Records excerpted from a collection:
^^^^^^^^^^^^^^^^

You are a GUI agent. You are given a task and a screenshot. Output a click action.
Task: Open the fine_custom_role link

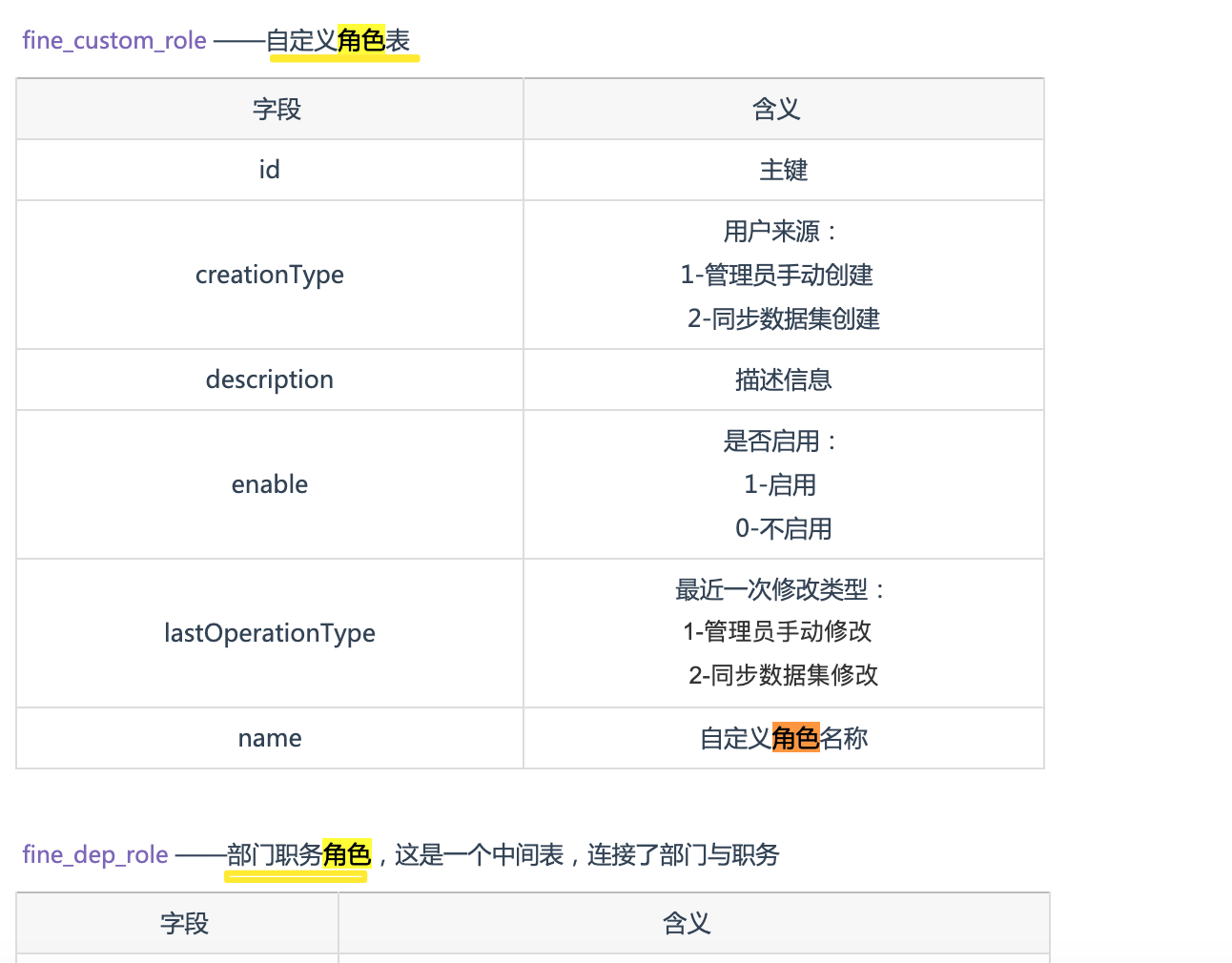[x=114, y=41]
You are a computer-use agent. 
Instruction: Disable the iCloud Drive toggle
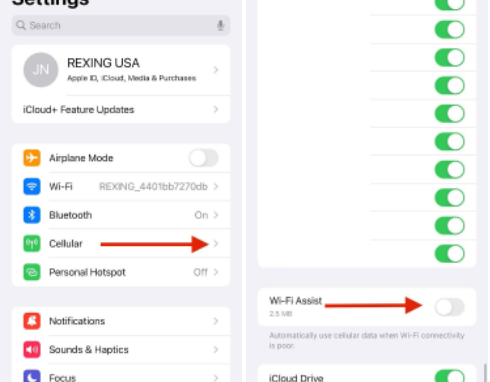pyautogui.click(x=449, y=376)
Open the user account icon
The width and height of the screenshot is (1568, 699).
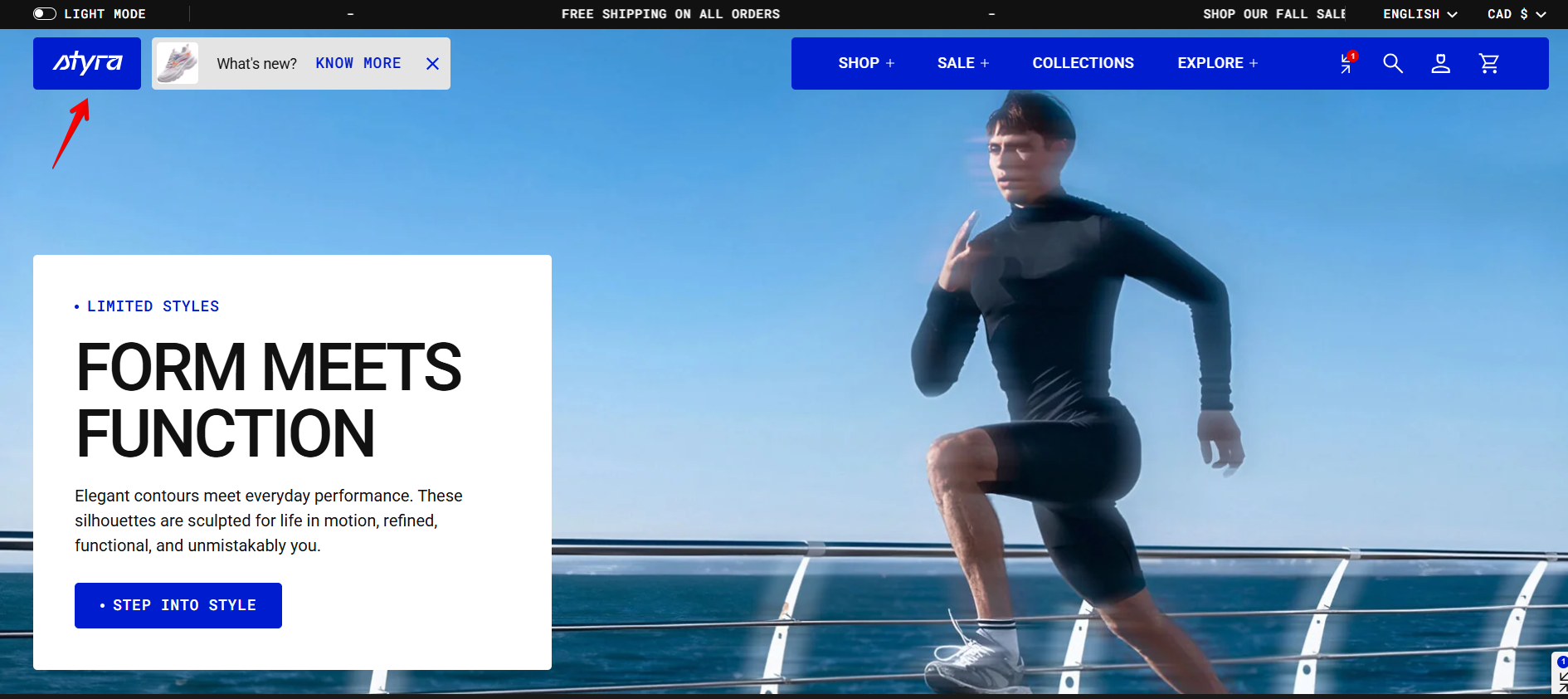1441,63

^^^^^^^^^^^^^^^^

_Work task_:
Leave the pictures out. Extract exactly the lines running from the one with "Open the user account icon" through the last entry, both ends included.

_Written reply_:
Open the user account icon
The width and height of the screenshot is (1568, 699).
1441,63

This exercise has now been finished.